All the above factors will drive the GDP growth in future which would fuel the growth in the Indian equity market.
So, what’s stopping you?
The Indian retail investors have been traditionally investing their savings majorly in real-estate, fixed-deposit and gold. Historically, it has been seen that the return from the stock market has been far higher than these assets. Despite superior returns, there seems to be no change in the investment pattern of retail investors.

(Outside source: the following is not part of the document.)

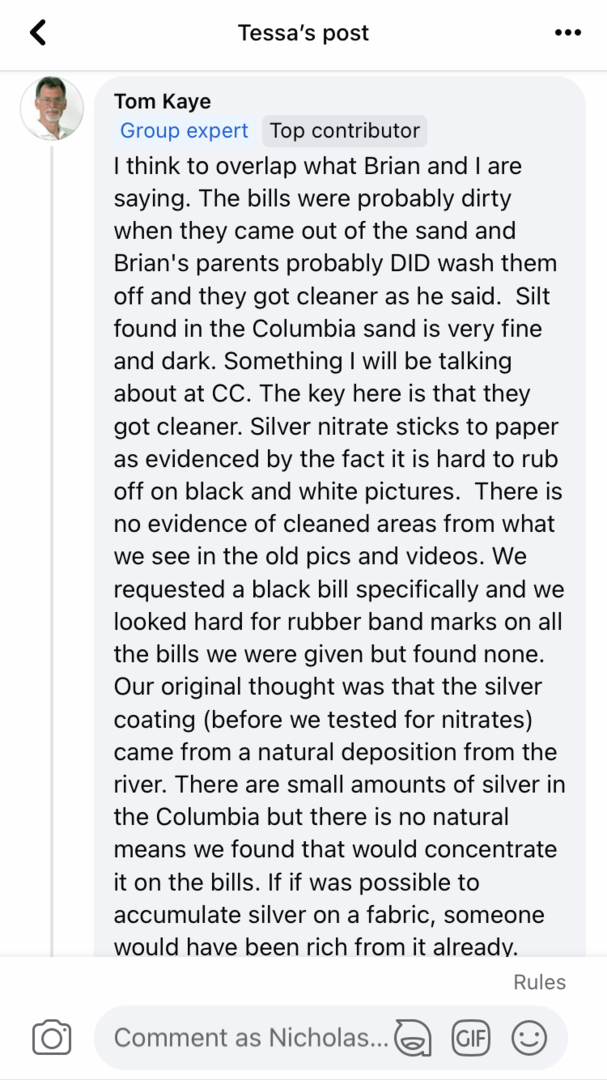This screenshot has width=607, height=1080.
Task: Open the GIF picker
Action: (x=471, y=1037)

So, we here at MoneyWorks4me tried to analyze the reasons for such behavior and tried to give a solution to each pull-back. Read on to find out if you identify with any of these:
- Lack of adequate financial know-how
Investing in the stock market does not involve any rocket science. Once you begin, your knowledge and confidence expand along with your experience. For the beginners, there are enough free resources on the internet, which can help you place your first step in the stock market, which minimal risk or worry involved. One such source is our site www.moneyworks4me.com. Do check it out.

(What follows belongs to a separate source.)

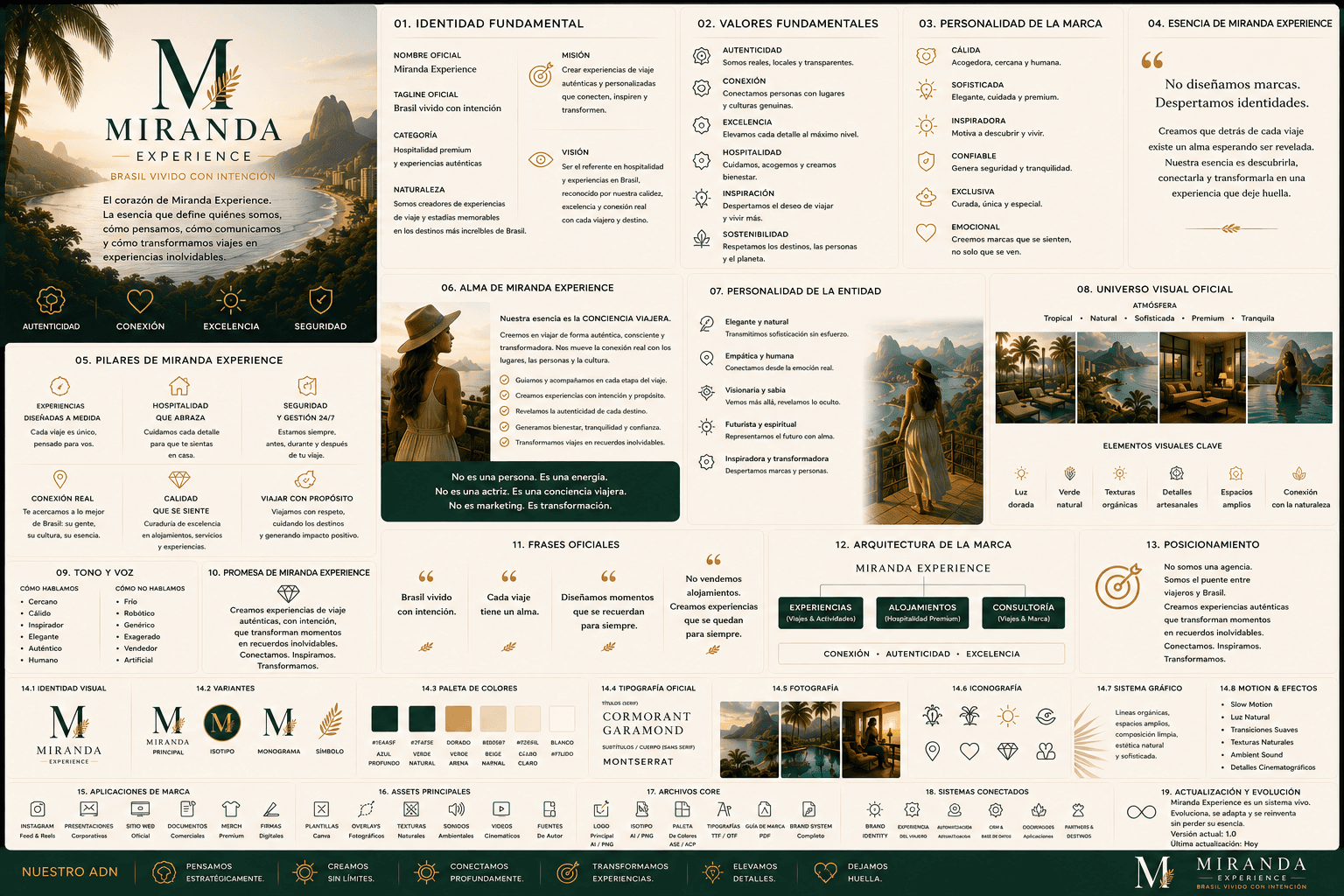Click the Visión eye icon
Viewport: 1344px width, 896px height.
click(x=541, y=159)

- Preference for steady, guaranteed returns
You may have a very low risk appetite, but what about the returns you’re currently getting from your risk-less investments? Are they enough to beat inflation and fulfill your dreams? The stock market, contrary to popular belief, does offer several large-cap safe best stocks to invest in, which are more suited to those with a low risk-appetite, and at the same time offer substantially greater returns than your current risk-less investments. These companies generally pay regular and/or increasing dividends, plus you gain via capital appreciation (i.e. rise in the market price of the shares) on your initially invested amount, year on year.
- Does the volatility of the indices and the stock market get you worried?

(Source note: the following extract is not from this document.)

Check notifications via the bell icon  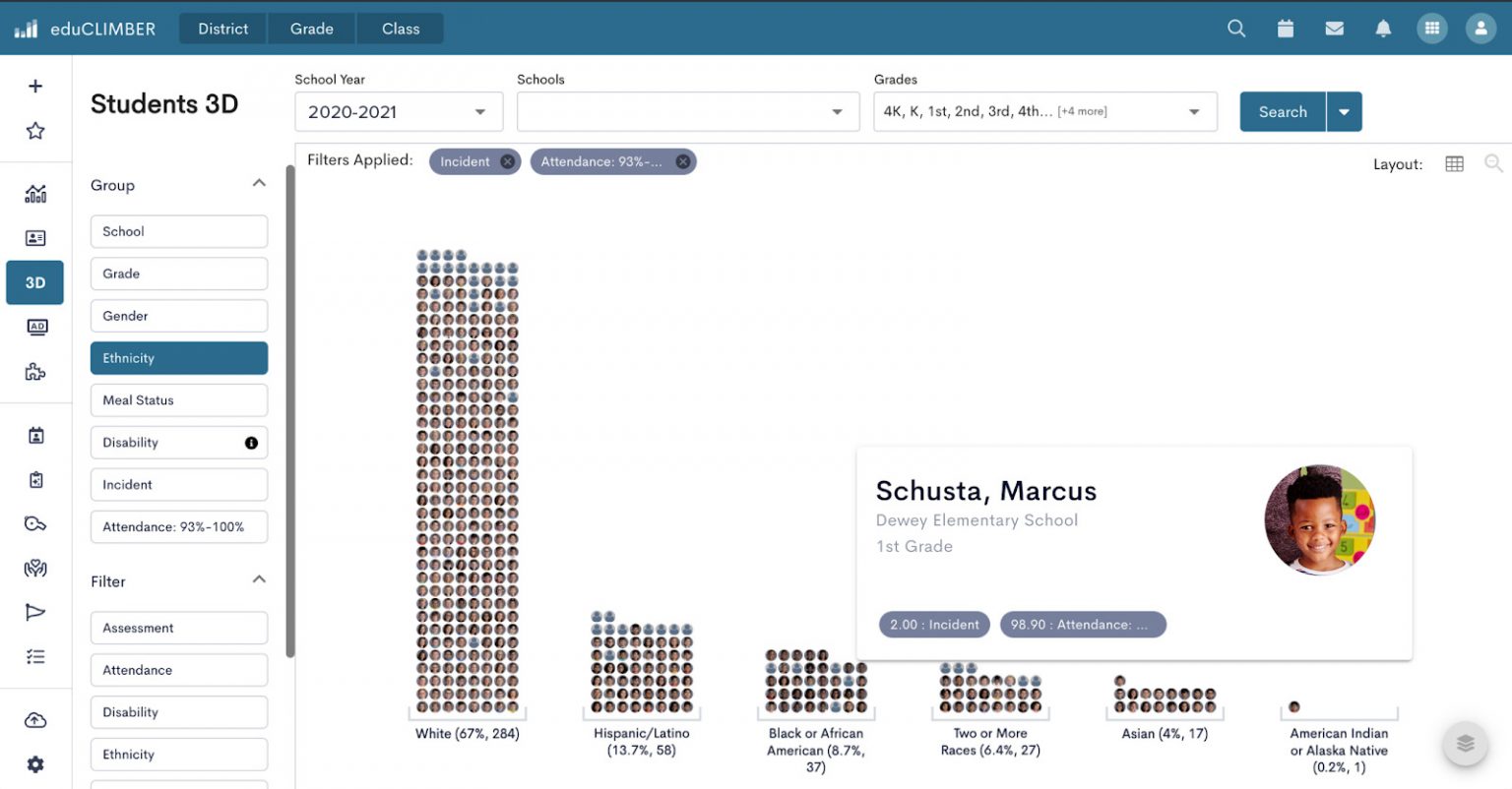point(1383,29)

It should: only if you are a trader and not an “investor”. An investor has a time frame (usually 5-10 years) in mind, over which he/she seeks to get return in the form of both dividends, as well as capital appreciation. Hence, short-term volatility in stock prices or indices, largely triggered by market sentiments, news etc., shouldn’t concern you as far as you’re in the market with an investment, and not a trade.
- Perception that the stock market is “risky”?
Risk comes from the factors mentioned above viz. ignorance, perceived volatility etc. Investing in safe large cap stocks with some knowledge can reduce this risk substantially.
Do you want your share?
The Indian stock market is, and has been, an attractive investment destination for FIIs. They have invested, and gained heavily from the Indian stock market. Moreover, the volume of funds flowing into the stock market from domestic sources lags behind the level of investments being made by FIIs. It is time we took over!
Many experts believe that the Indian economy has bottomed out or will soon do so. Hence, it makes sense now, for long-term investors to buy great stocks which are undervalued and reap the gains when the markets rise. According to our analysis too, Sensex is currently undervalued and provides investment opportunity to the Indian retail investors.
Considering FIIs and DIIs flow to India and India’s competitive edge, we believe that the Indian stock market is expected to deliver returns of more than 15% over the long-term. So what are you waiting for? Invest in safe stocks at cheap valuations to maximize your returns.
Grow your money, fulfill your dreams!!